El informe fue realizado por los profesionales de AER INTA General Pico, los ingenieros agrónomos Andrés Corró Molas y Eugenia Ghironi, junto al médico veterinario Guillermo Felice.
“Con respecto a la ganadería, se nota una mayor concentración de hacienda para su terminación por la cantidad de lotes inundados a los que la hacienda no puede acceder. Para atender esta problemática, el INTA General Pico y la Cooperativa Agrícola Ganadera “Esteban Piacenza” de Alta Italia organizaron una reunión técnica sobre “Manejo eficiente de alimentación y sanidad animal con encierre a corral”. La misma se llevó a cabo en la localidad de Alta Italia y contó con la presencia de productores y profesionales vinculados a la cooperativa anfitriona, así como de la Cooperativa Agropecuaria de Embajador Martini”.

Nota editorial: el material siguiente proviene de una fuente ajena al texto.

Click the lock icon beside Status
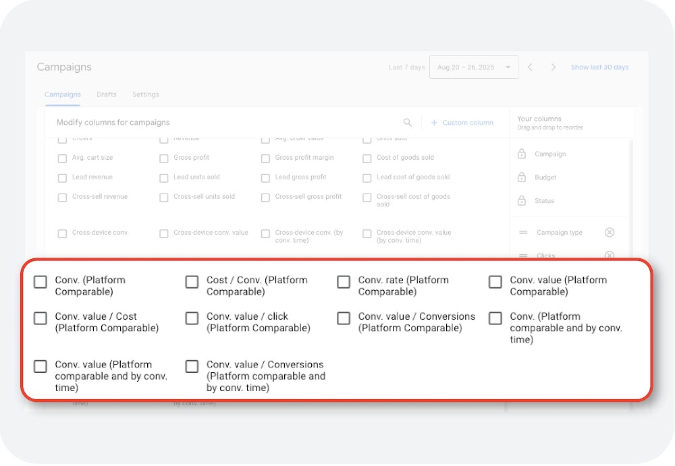Image resolution: width=675 pixels, height=466 pixels. 522,200
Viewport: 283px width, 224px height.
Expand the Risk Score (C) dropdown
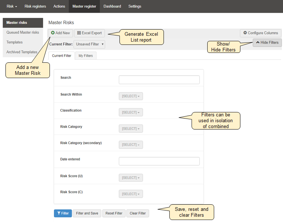pyautogui.click(x=131, y=194)
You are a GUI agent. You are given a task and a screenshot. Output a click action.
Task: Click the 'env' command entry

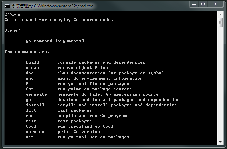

En primer término Felice se refirió a los problemas sanitarios. Como regla general es conveniente la categorización de la hacienda según su sexo, edad, condición corporal. Las condiciones actuales provocan condiciones de mayor riesgo de algunas enfermedades debido al hacinamiento de los animales en un ambiente con mayor humedad que lo normal.

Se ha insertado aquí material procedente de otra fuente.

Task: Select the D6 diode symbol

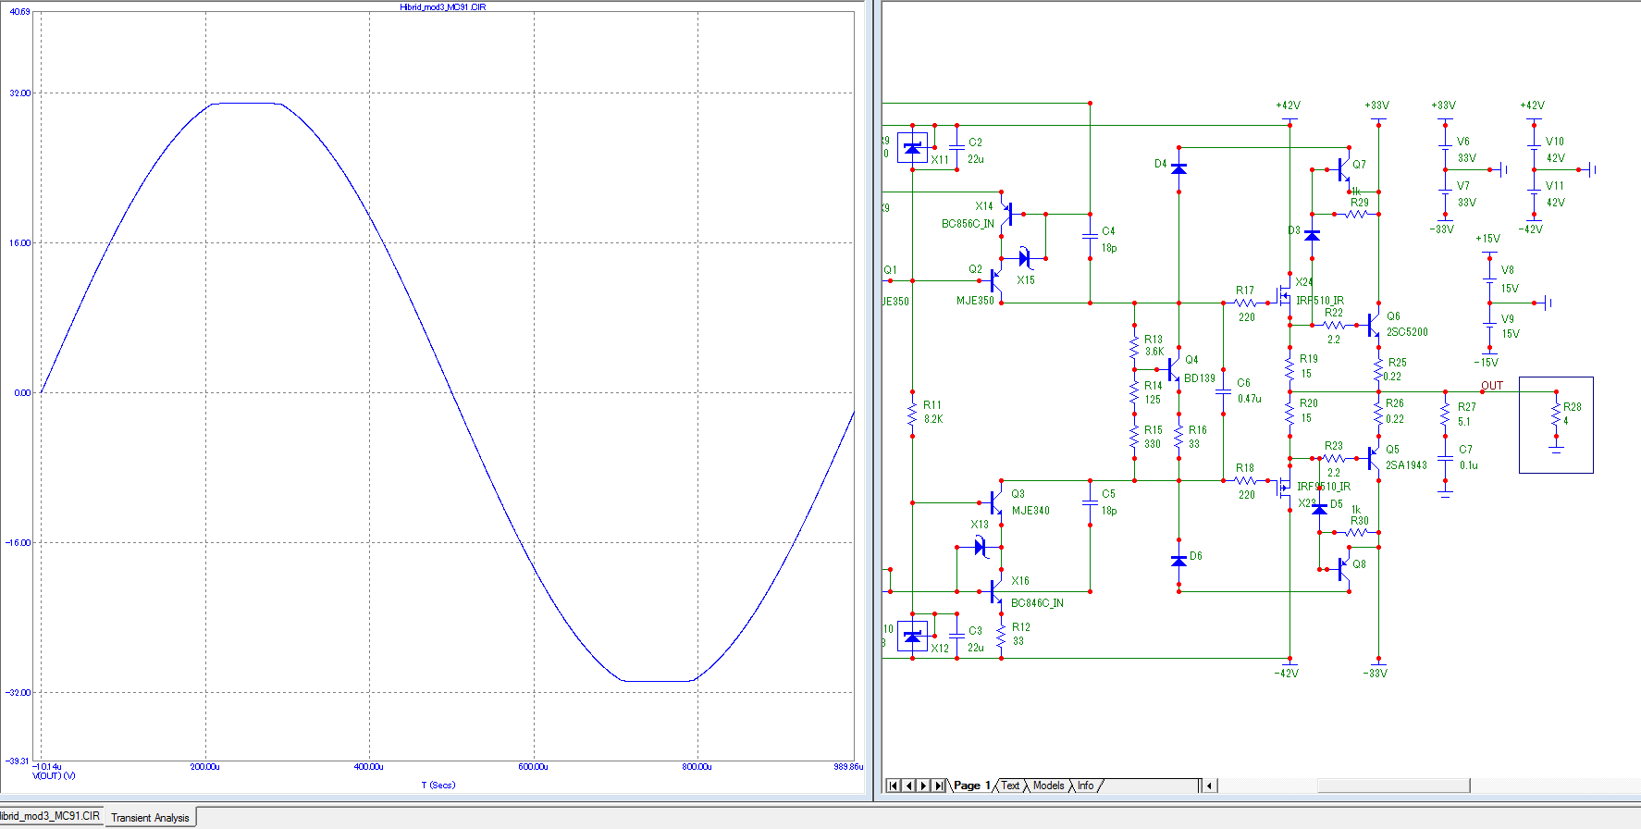Action: pyautogui.click(x=1178, y=561)

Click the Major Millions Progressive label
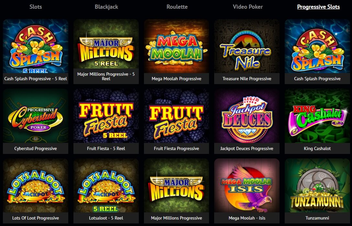point(176,218)
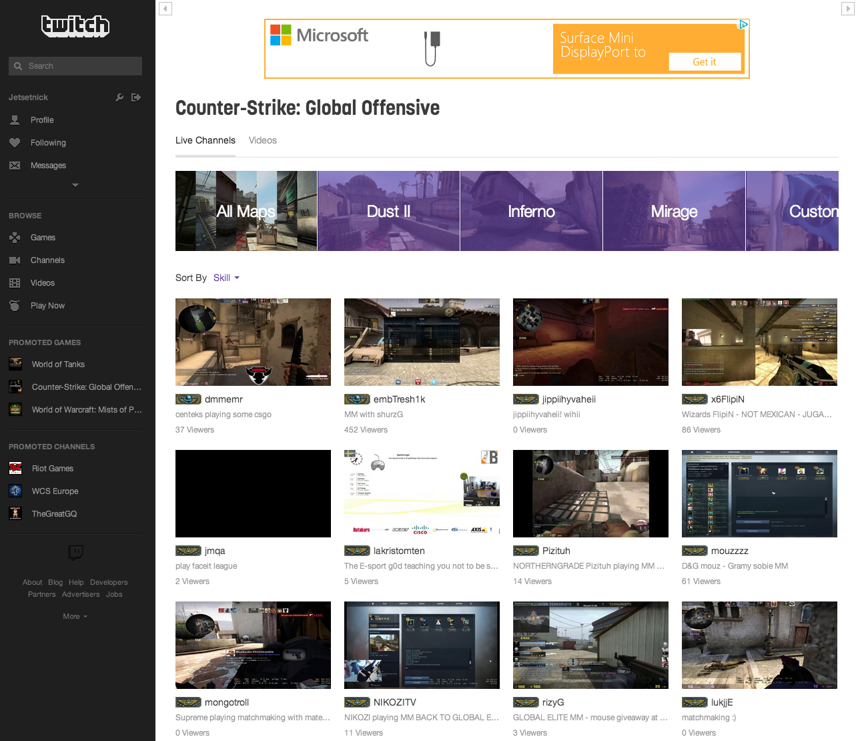858x741 pixels.
Task: View Following with the heart icon
Action: coord(48,142)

Entre las enfermedades parasitarias se debe prestar mayor atención a las producidas por Nematodes o Coccidiosis. Entre las enfermedades carenciales, la mayor ocurrencia de muertes está dada por la hipomagnesemia. Cabe destacar que en las condiciones de escasez de forraje en pie pueden aumentar las enfermedades ocasionadas por el consumo de plantas tóxicas. Estas plantas normalmente están en el lote, pero el animal no las consume porque selecciona las especies forrajeras. Cuando no dispone éstas, puede consumir ciertas malezas que originan intoxicaciones. Las micotoxinas derivadas de hongos presentes en el alimento ya sea en los granos, forrajes húmedo o en pie, también pueden ser causas de intoxicación. Entre las enfermedades infecciosas se destacan la diarrea neonatal en terneros, la colibacilosis y la leptospirosis. Además, es esperable un aumento de las afecciones respiratorias de origen vírico o bacteriano, neumonías y pietín.